**TASK INSTRUCTIONS**
The lines to return are those from the line holding "Given: Select the DWG preview control tool" through the last line of the entries below, both included, written exactly and without pictures.

(INFORMATION)

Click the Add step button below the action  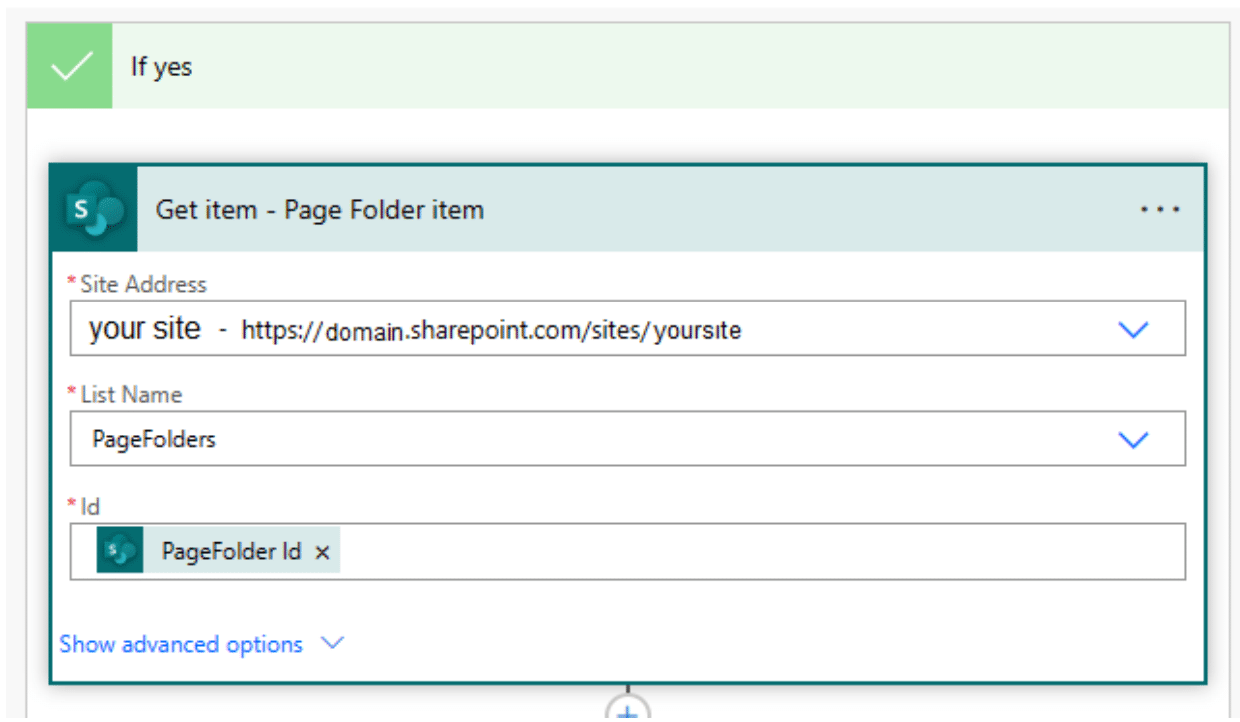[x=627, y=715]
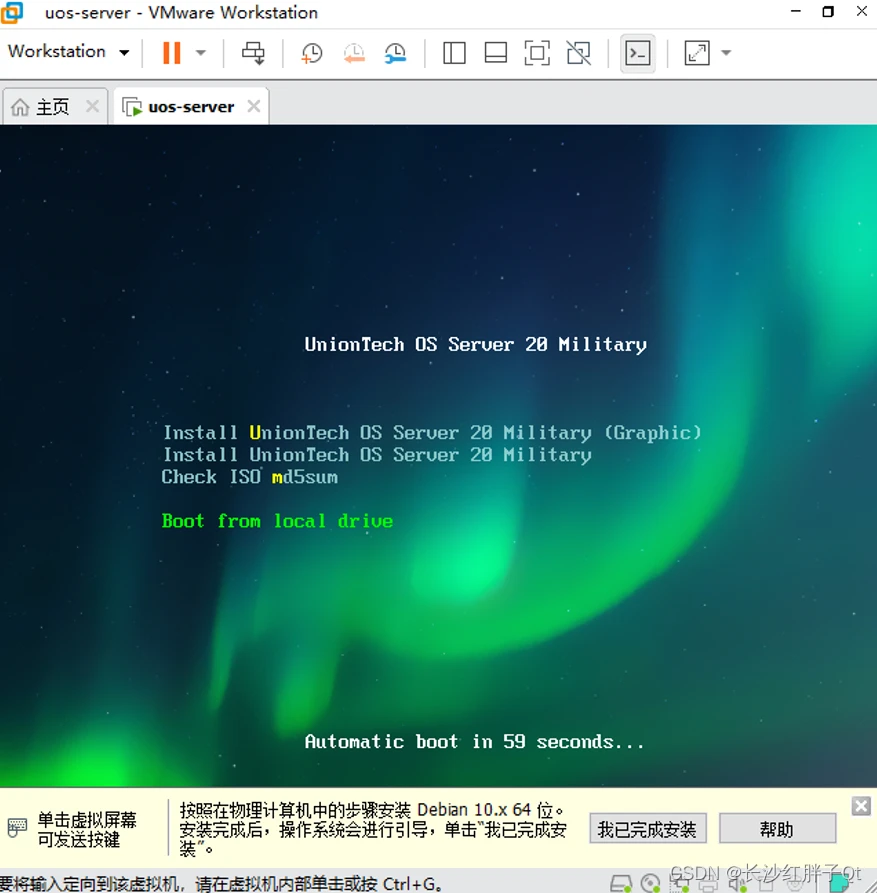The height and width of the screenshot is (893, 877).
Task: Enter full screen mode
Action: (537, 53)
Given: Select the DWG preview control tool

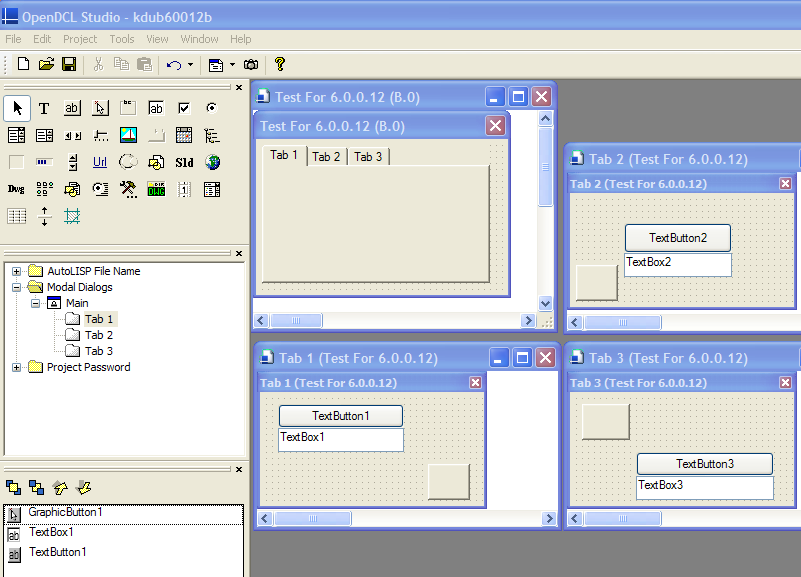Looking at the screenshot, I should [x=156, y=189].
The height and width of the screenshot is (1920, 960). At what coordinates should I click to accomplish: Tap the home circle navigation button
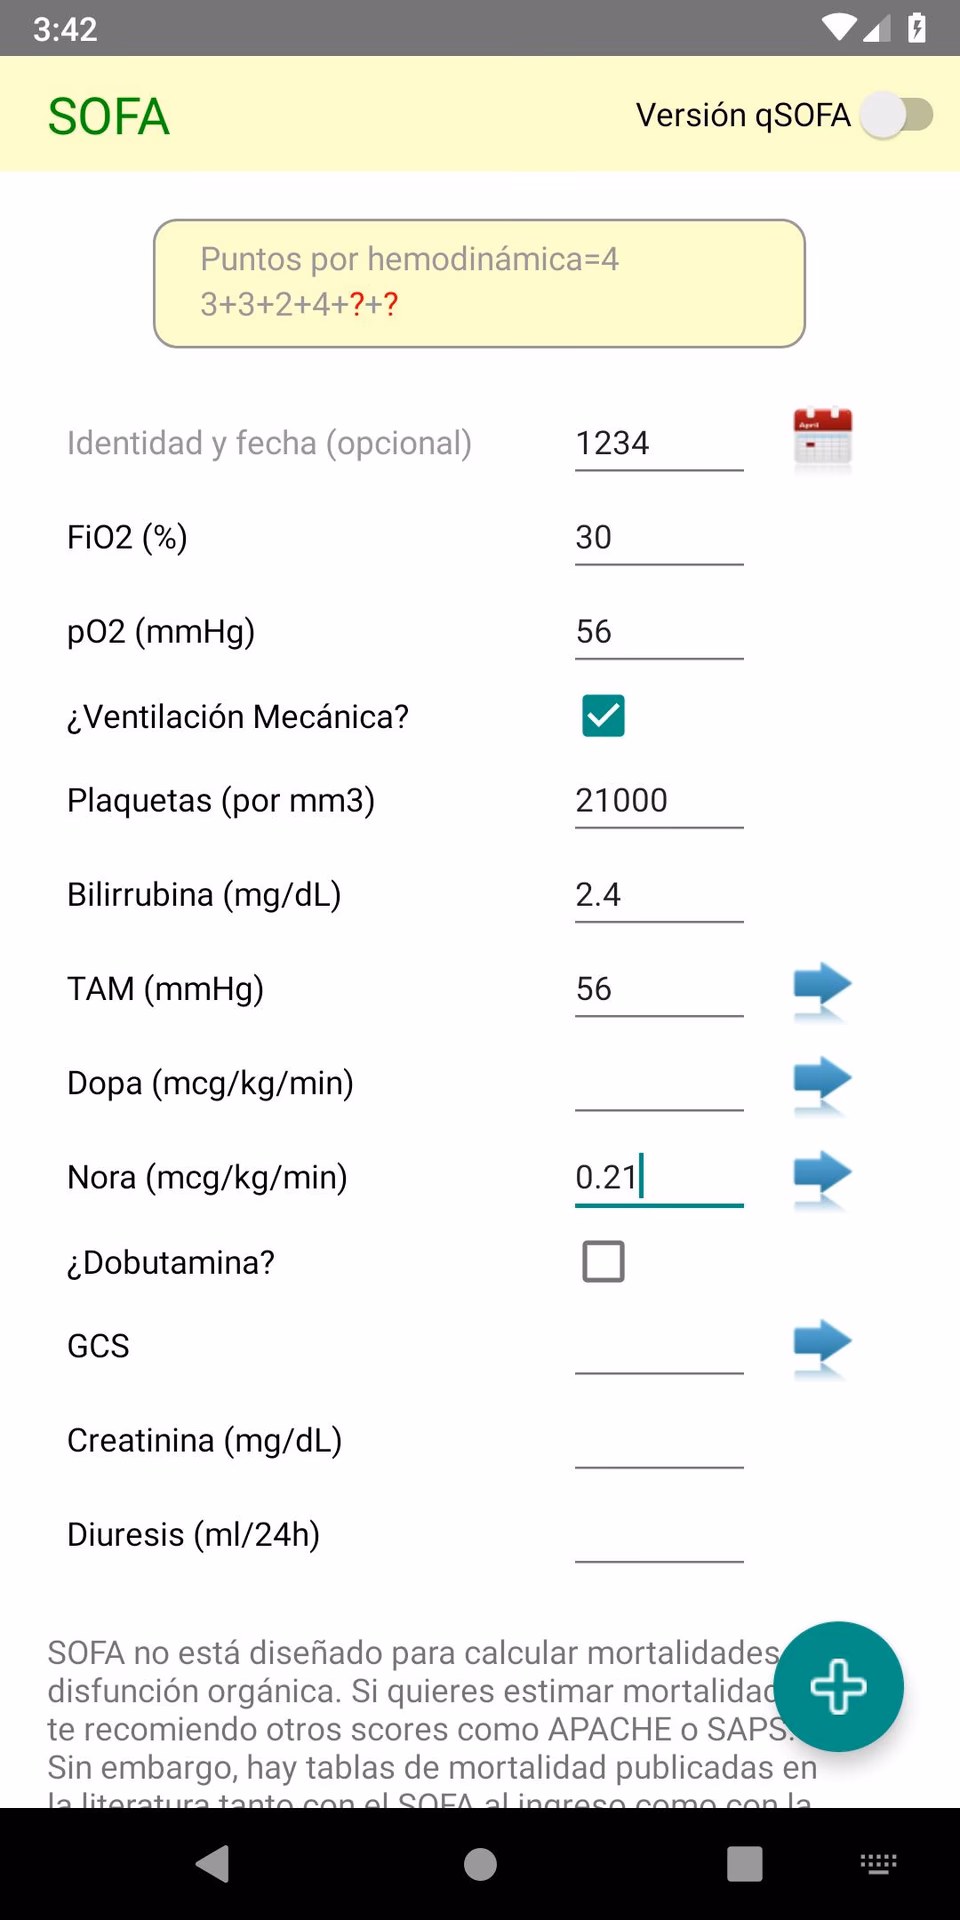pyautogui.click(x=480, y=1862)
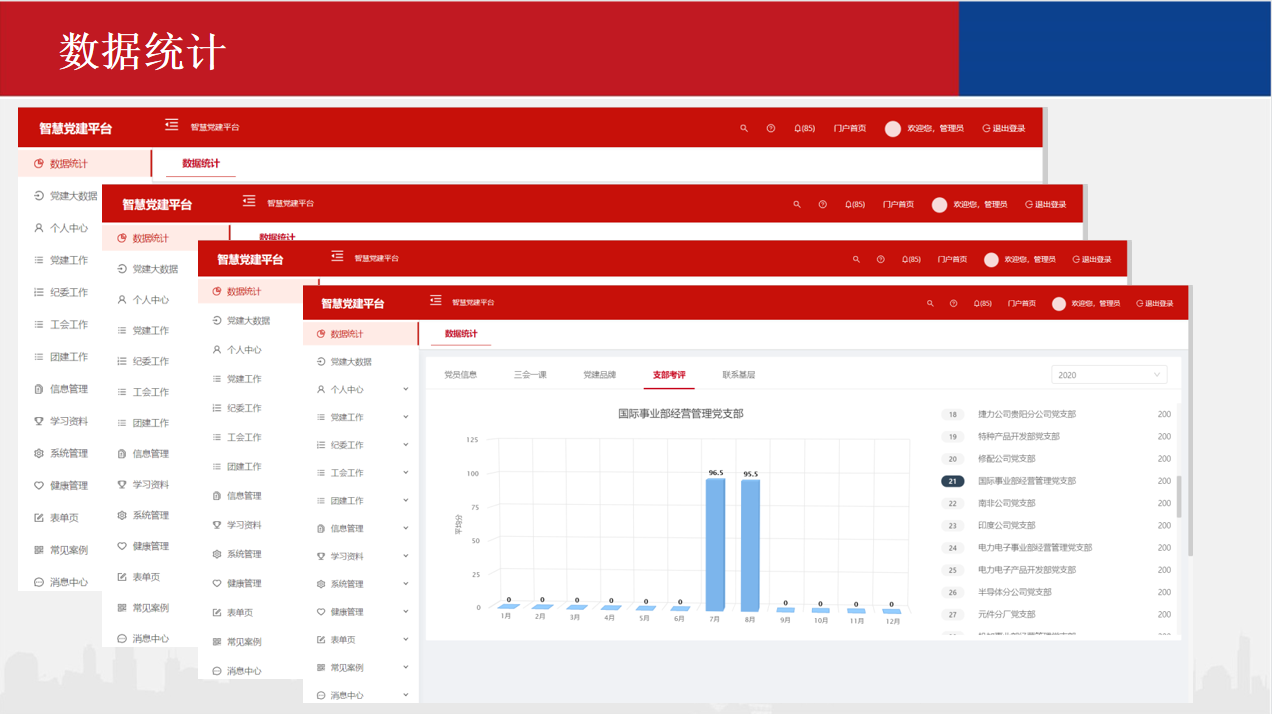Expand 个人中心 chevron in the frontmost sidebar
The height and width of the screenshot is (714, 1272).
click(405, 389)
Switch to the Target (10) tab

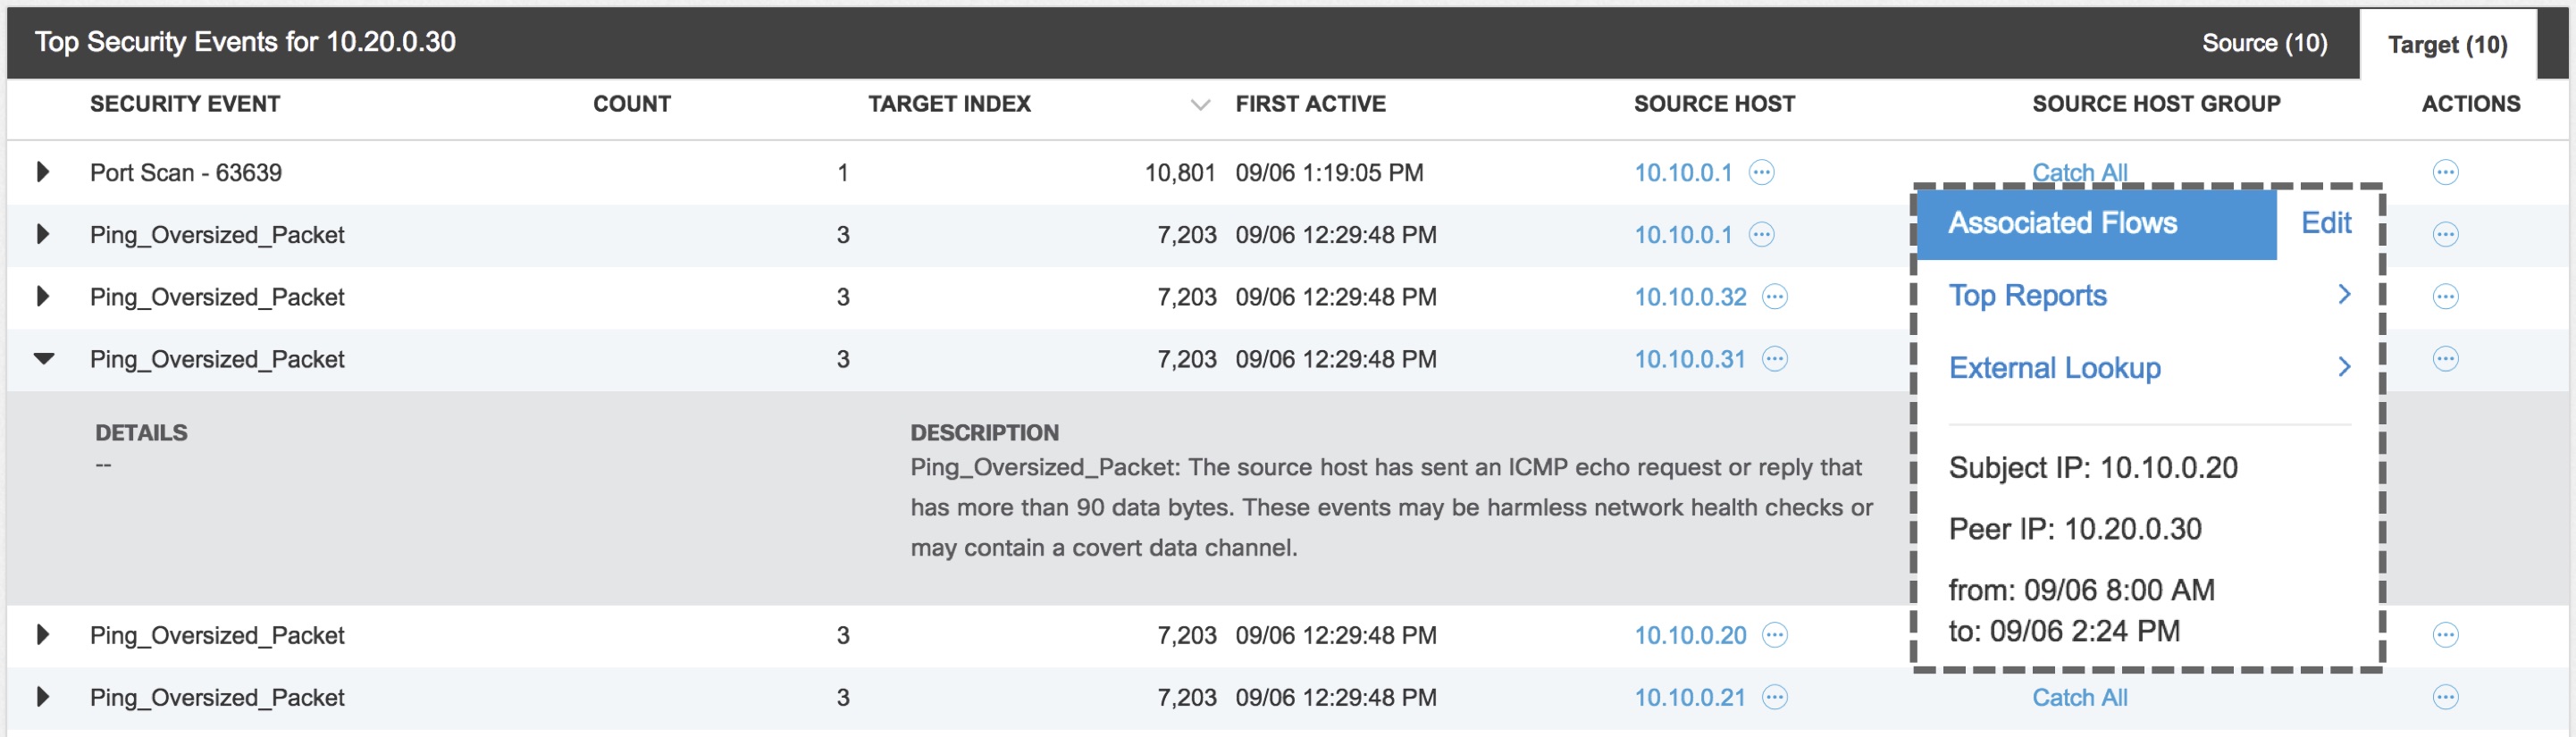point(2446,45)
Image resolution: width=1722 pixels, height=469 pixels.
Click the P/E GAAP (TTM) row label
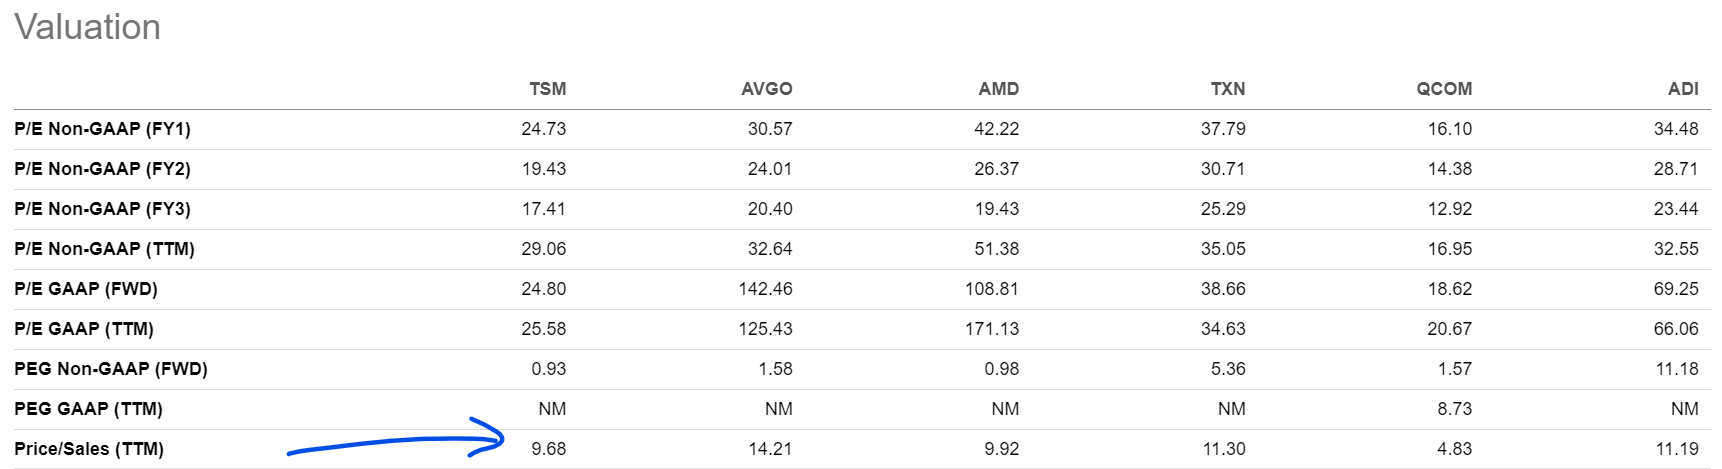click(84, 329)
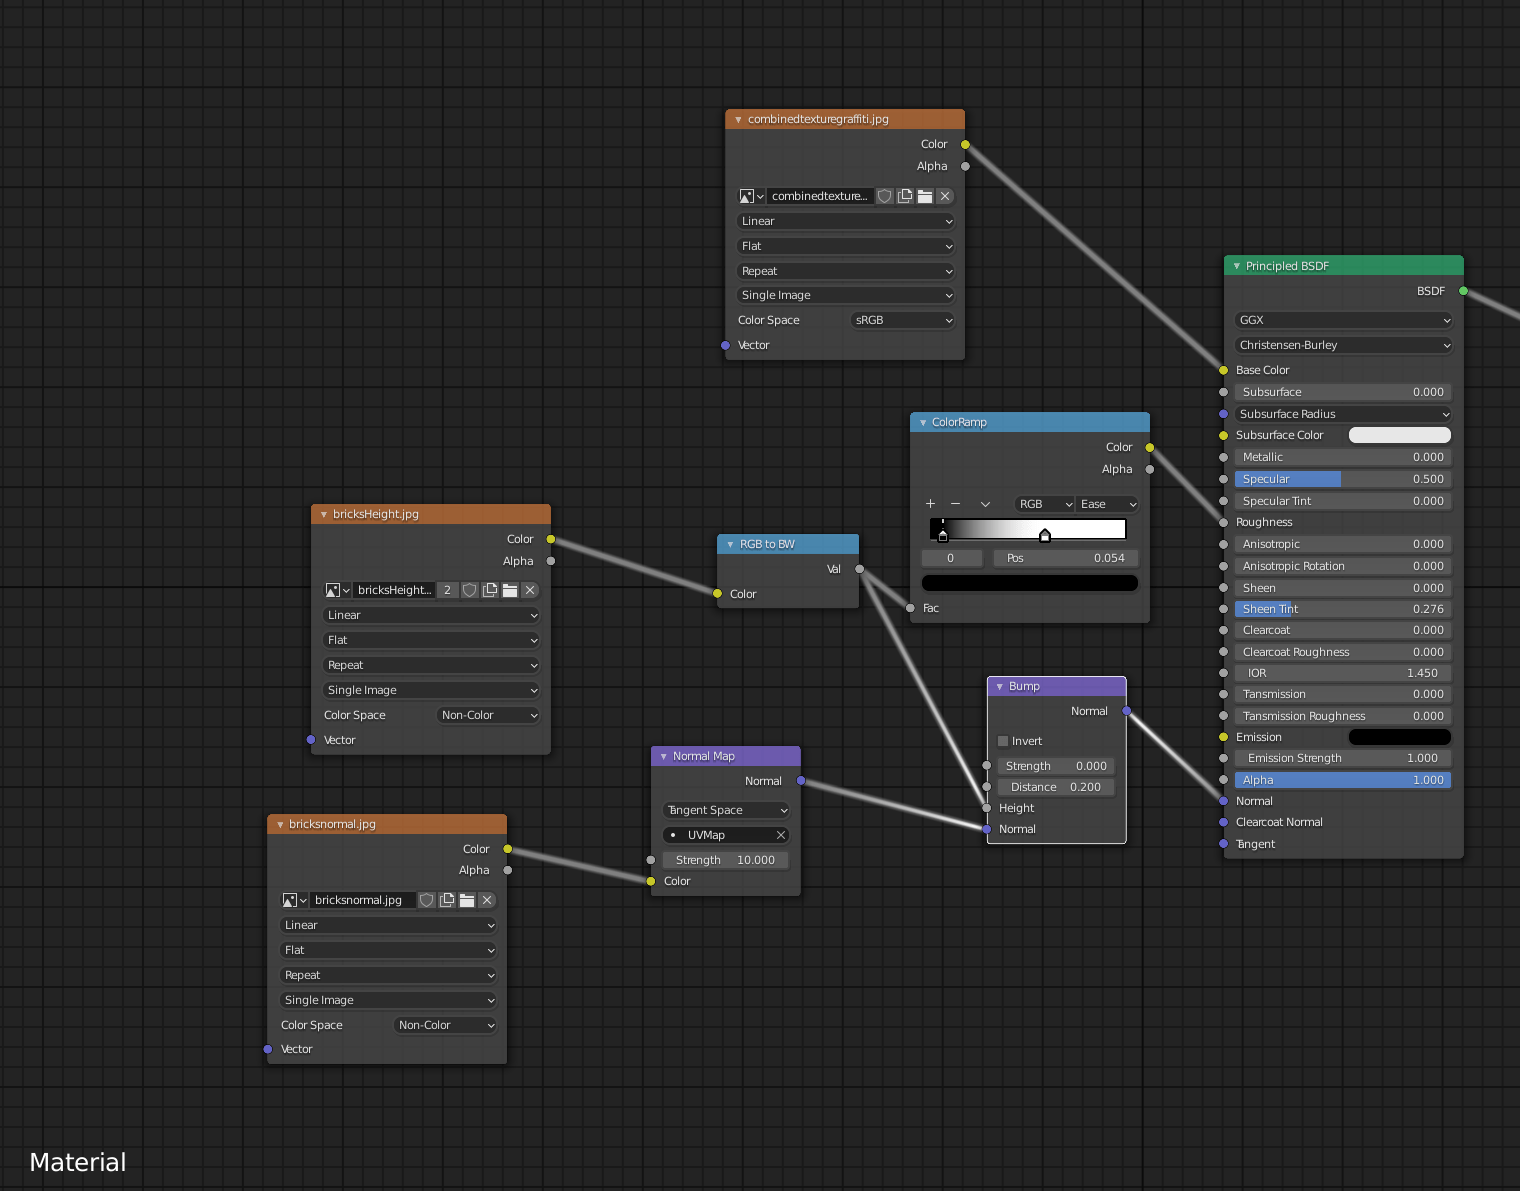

(End INFORMATION)

**EXERCISE RESPONSE**
Given: Select the DWG preview control tool

Looking at the screenshot, I should [x=156, y=189].
The height and width of the screenshot is (1920, 960). At what coordinates should I click to accomplish: Tap the home circle navigation button
pyautogui.click(x=480, y=1862)
Expand 个人中心 chevron in the frontmost sidebar
The height and width of the screenshot is (714, 1272).
click(405, 389)
Switch to the Target (10) tab

point(2446,45)
Image resolution: width=1722 pixels, height=469 pixels.
Click the P/E GAAP (TTM) row label
click(84, 329)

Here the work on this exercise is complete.